» Assigned task
Your reply should consist only of the lines from the one holding "Given: Select the 使用协议 step in sidebar" to the last line of the data below, written out exactly and without pictures.
──────────
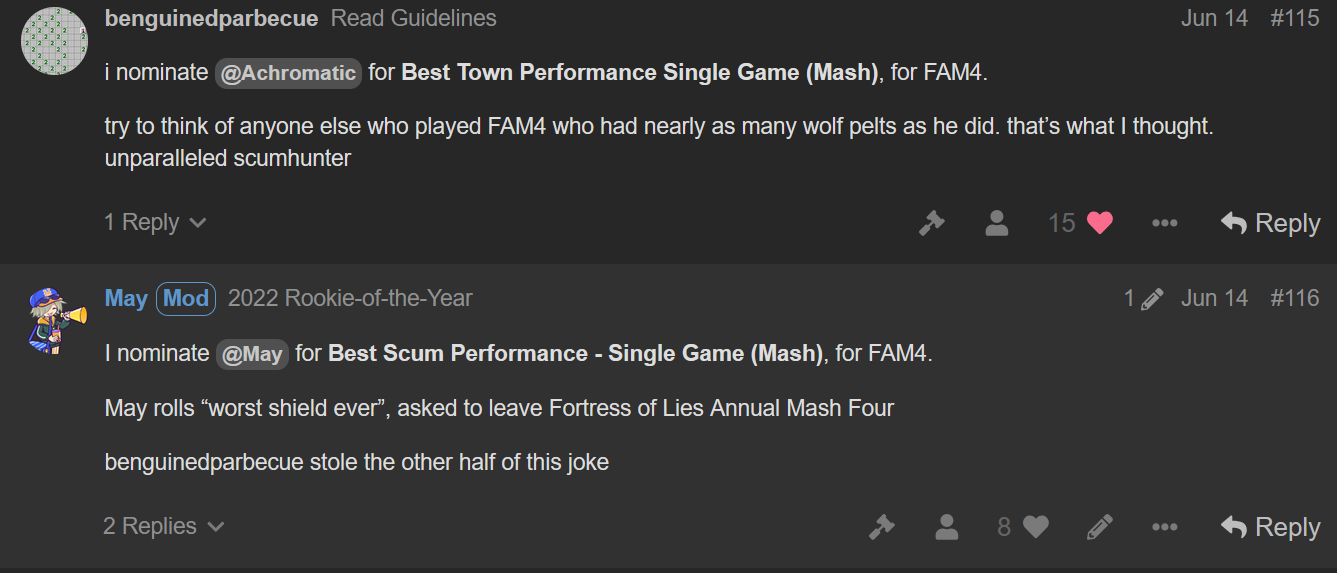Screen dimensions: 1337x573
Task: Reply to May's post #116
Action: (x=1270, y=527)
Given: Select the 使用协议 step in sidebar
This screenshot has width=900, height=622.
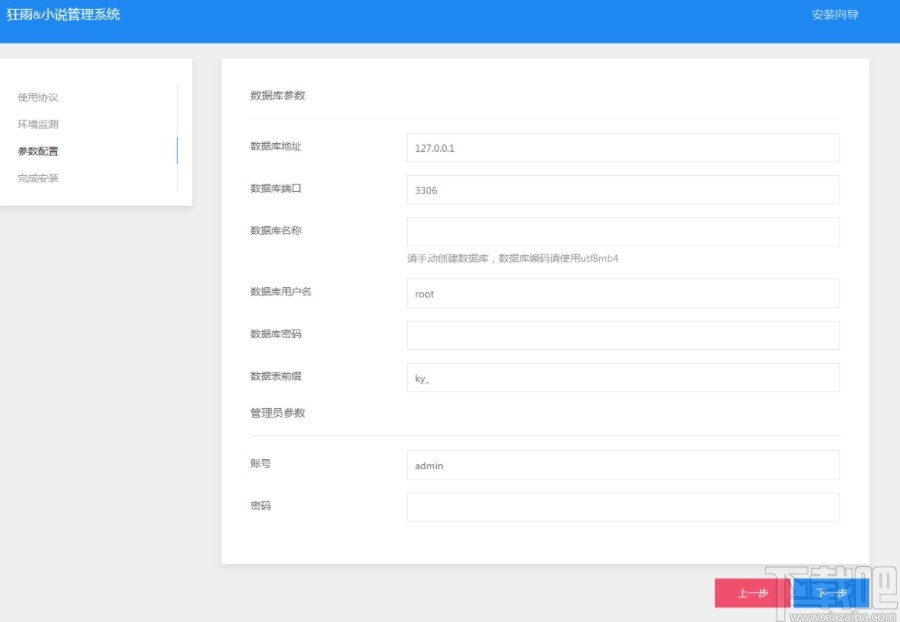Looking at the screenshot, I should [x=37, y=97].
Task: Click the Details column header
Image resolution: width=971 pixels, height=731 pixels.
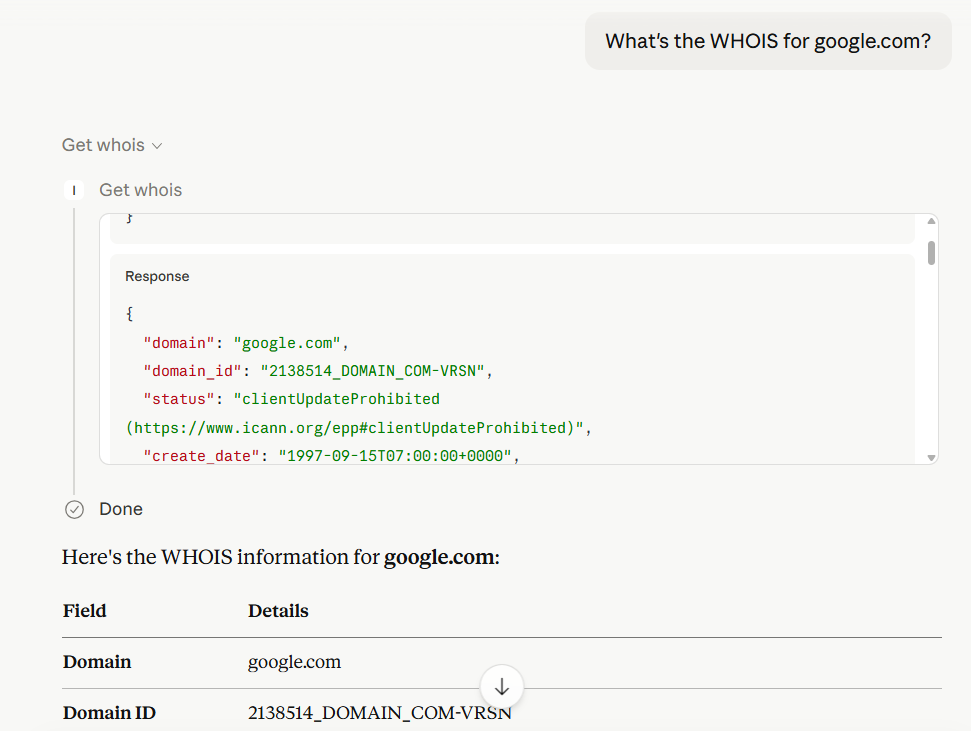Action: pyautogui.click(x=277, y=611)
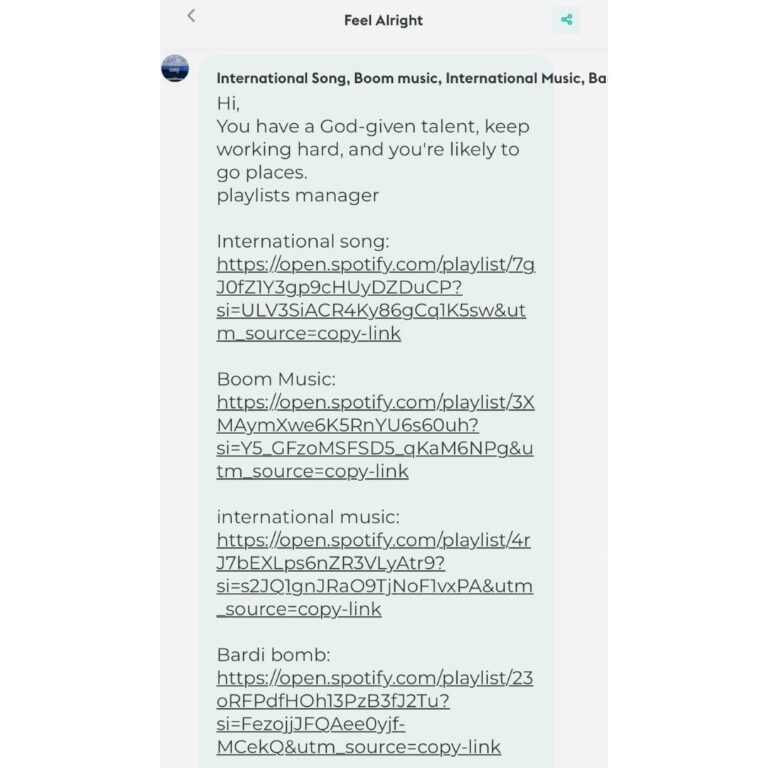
──────────
» Solution to this problem
Given: Select the 使用协议 step in sidebar
This screenshot has width=900, height=622.
Looking at the screenshot, I should [x=37, y=97].
Task: Click the Details column header
Image resolution: width=971 pixels, height=731 pixels.
Action: pyautogui.click(x=277, y=611)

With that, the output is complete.